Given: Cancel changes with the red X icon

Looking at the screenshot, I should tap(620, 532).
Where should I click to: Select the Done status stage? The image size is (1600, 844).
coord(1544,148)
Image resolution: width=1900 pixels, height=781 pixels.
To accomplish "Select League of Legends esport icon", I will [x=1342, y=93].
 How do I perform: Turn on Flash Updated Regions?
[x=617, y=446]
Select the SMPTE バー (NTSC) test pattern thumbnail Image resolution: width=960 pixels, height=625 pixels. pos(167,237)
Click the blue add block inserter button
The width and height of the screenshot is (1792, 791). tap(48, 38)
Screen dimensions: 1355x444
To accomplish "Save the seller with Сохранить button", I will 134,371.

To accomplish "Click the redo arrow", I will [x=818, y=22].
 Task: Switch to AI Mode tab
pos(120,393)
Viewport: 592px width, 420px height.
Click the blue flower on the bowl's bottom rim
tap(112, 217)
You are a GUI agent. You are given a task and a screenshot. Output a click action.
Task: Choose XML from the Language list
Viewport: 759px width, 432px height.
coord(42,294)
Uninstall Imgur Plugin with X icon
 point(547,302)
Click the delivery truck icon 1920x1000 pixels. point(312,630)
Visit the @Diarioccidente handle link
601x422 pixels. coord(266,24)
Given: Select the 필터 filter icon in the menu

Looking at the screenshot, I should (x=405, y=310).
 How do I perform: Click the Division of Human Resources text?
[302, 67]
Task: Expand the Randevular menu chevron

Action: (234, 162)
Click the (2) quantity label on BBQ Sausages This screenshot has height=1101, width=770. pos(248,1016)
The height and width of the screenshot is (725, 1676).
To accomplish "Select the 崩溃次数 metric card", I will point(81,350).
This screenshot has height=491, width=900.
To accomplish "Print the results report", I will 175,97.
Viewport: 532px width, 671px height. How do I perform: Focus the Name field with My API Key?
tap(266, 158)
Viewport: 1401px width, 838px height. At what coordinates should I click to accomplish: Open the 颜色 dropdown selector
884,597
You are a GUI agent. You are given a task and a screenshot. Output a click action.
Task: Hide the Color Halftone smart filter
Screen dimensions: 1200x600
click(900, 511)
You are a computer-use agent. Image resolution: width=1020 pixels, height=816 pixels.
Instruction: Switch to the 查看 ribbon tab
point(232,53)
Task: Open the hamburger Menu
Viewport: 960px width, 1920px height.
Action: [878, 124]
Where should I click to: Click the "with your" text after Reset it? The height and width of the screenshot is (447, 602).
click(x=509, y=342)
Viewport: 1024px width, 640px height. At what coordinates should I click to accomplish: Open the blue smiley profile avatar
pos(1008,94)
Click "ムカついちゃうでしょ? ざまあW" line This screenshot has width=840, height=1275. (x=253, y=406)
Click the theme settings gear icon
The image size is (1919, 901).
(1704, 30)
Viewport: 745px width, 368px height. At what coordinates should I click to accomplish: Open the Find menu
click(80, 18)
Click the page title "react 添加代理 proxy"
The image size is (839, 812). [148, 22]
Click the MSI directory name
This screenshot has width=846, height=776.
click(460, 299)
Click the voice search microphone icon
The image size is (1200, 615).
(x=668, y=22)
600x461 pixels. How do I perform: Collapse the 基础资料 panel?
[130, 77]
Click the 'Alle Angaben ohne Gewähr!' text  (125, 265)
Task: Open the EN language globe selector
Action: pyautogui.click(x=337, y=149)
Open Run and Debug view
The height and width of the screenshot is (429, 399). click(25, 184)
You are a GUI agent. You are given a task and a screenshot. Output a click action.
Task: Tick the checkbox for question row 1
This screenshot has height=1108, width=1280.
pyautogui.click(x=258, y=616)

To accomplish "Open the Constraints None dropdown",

● ● ●

**Work item**
When you reach the line holding "Where should I click to: Select" in the records above, begin reproducing exactly, stop after the line holding "Screen dimensions: 1355x444", and output nothing else.

**Written response**
Where should I click to: Select the Done status stage? The image size is (1600, 844).
coord(1544,148)
Image resolution: width=1900 pixels, height=781 pixels.
To accomplish "Select League of Legends esport icon", I will [x=1342, y=93].
 How do I perform: Turn on Flash Updated Regions?
[x=617, y=446]
Select the SMPTE バー (NTSC) test pattern thumbnail Image resolution: width=960 pixels, height=625 pixels. pos(167,237)
Click the blue add block inserter button
The width and height of the screenshot is (1792, 791). tap(48, 38)
Screen dimensions: 1355x444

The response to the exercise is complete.